Material to process Start Marker
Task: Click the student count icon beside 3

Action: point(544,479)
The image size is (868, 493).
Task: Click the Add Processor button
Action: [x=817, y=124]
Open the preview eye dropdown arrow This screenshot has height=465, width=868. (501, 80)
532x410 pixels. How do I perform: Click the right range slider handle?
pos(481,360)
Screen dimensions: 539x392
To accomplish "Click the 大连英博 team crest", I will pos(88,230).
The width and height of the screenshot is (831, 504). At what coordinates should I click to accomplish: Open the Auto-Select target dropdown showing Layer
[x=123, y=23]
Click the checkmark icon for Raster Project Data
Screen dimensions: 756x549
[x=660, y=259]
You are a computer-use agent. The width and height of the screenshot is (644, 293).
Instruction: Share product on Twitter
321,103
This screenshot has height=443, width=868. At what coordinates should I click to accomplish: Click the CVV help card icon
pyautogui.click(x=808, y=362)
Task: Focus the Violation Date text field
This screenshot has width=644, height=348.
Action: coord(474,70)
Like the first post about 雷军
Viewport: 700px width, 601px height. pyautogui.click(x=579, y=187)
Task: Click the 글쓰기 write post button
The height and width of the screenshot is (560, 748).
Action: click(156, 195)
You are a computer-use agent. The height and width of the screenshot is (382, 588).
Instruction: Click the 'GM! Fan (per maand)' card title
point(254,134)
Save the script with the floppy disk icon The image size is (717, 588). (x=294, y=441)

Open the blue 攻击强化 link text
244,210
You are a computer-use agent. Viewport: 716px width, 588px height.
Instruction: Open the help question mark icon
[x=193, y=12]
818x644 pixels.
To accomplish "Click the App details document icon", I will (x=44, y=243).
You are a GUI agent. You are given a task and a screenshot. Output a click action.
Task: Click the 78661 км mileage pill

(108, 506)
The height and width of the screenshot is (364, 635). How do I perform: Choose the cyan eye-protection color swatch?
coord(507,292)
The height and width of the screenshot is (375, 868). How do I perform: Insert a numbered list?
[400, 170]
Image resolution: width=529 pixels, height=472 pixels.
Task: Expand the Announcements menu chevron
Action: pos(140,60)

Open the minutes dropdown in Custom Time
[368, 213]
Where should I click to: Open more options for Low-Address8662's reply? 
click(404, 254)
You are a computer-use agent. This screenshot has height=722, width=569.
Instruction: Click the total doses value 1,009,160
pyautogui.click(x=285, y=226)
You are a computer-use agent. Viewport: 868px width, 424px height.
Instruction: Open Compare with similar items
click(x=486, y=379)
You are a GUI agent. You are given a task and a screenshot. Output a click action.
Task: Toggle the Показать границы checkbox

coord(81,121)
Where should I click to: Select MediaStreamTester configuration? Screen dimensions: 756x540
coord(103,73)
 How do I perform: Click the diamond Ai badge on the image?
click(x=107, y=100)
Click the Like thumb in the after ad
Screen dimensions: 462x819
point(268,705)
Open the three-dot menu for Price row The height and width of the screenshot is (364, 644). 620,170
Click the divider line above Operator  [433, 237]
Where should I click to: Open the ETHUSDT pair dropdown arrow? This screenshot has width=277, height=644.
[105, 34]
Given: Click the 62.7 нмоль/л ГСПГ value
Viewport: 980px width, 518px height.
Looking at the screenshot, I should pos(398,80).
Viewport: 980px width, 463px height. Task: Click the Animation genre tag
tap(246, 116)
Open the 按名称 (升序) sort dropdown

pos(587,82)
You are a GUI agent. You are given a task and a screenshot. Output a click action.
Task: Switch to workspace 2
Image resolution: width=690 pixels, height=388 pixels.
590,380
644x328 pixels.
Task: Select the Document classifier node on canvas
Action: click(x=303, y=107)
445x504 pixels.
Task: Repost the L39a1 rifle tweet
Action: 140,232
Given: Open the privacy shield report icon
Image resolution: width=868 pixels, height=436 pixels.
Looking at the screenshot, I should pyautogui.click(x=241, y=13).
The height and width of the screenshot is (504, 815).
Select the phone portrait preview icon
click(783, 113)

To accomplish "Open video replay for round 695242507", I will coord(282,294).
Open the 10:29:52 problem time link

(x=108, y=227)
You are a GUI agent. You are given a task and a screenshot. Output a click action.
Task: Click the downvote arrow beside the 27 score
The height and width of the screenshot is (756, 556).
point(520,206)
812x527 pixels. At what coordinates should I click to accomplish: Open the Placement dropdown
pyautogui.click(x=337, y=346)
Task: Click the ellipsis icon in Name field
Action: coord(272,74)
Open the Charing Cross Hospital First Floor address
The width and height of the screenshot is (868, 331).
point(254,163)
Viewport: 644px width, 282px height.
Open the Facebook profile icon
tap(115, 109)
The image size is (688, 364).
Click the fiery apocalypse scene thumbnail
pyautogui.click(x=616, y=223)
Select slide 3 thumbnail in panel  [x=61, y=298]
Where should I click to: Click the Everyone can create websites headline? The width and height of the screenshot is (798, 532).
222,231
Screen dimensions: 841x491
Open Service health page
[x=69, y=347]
Material to process End Marker
Where a line of the entries contains "will", report that line.

> _The answer_:
To accomplish "Click the 大连英博 team crest", I will pos(88,230).
To accomplish "Click the App details document icon", I will (x=44, y=243).
To accomplish "Open video replay for round 695242507", I will coord(282,294).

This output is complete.